25 / 01 / 2010
Localizada a 2.300 metros de altitude, Sanaa, que tem dois milhões de
habitantes, tem uma rede de abastecimento de água insuficiente, com bairros
totalmente ignorados e outros onde o líquido sai das torneiras uma vez a
cada 20 dias.O resultado é que centenas de empresas privadas que se dedicam
à exploração intensiva dos praticamente esgotados lençóis freáticos vendem a
água em caminhões-tanques e recipientes de todos os tipos.Mohammad Maayad,
27 anos, é o dono de uma destas empresas. "Tiro água a 480 metros de
profundidade. Quando comecei, tirava a 400 metros. O nível cai mais ou menos
três metros a cada ano", afirmou. "Sanaa pode se tornar a primeira capital do
mundo sem água", escreveu o centro de reflexão Carnegie Endowment for
International Peace, em relatório publicado no ano passado.
De acordo com um especialista europeu, que não quis ser identificado, os
lençóis freáticos de Sanaa estavam a apenas 20 metros de profundidade nos
anos 60."O problema é o qat", sentenciou. Esta planta com propriedades
euforizantes mastigada pela grande maioria dos homens no Iêmen "monopoliza
entre 40% e 50% da água destinada à agricultura, que por sua vez representa
90% do consumo total do país". "O qat rende até quatro vezes mais que o
café, e a maioria das grandes plantações pertence aos chefes de tribos,
poderosos demais para o governo", explicou.

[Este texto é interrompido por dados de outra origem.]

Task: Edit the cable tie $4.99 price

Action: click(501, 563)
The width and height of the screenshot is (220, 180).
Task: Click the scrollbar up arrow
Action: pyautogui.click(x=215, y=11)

O preço do óleo diesel que alimenta as bombas é altamente subsidiado:
vendido a 17 centavos de dólar o litro, ele torna o bombeamento de água
praticamente gratuito. Alertadas há anos por especialistas internacionais,
as autoridades aprovaram em 2002 uma lei proibindo o bombeamento por
empresas privadas. "É uma boa lei. Normalmente, é necessária uma autorização
para cavar um poço", disse à AFP o especialista alemão Dierk Schlütter. "No
entanto, esta lei não é aplicada. O poder não está nas mãos do Estado, e sim
dos chefes tribais. Se o chefe autorizar, e ainda tiver plantações de qat, o
poço será cavado de qualquer jeito", lamentou.
"A única solução seria proibir o qat, mas a planta é tão integrada à
sociedade que é impossível fazer isso. Seria a mesma coisa que proibir a
cerveja na Alemanha ou o vinho na França. Por outro lado, os iemenitas vão
chegar muito em breve a um ponto em que terão de escolher entre mastigar qat
ou dar água para seus filhos", prosseguiu Schlütter. Os lençóis freáticos
que alimentam Sanaa estarão totalmente secos "em 2015 ou 2017, não se sabe
ao certo, alertou. "Sempre se escutam rumores sobre um deslocamento da
capital para o litoral, mas nada é feito".
O esgotamento dos lençóis freáticos pode ser adiado encaminhando, como já
vem sendo feito para algumas cidades, a água em caminhões-tanques. Porém, a
medida elevaria ainda mais o preço da água, que já custa muito caro em
alguns bairros, o que pode desencadear tumultos. Conflitos por água já foram
registrados no país nos últimos anos, principalmente no sul."O governo está
entre a cruz e a espada. Se tentar cortar a produção de qat, haverá reações
violentas dos produtores, mas se não o fizer, terá de lidar em breve com
tumultos provocados pela escassez de água", resumiu Schlütter.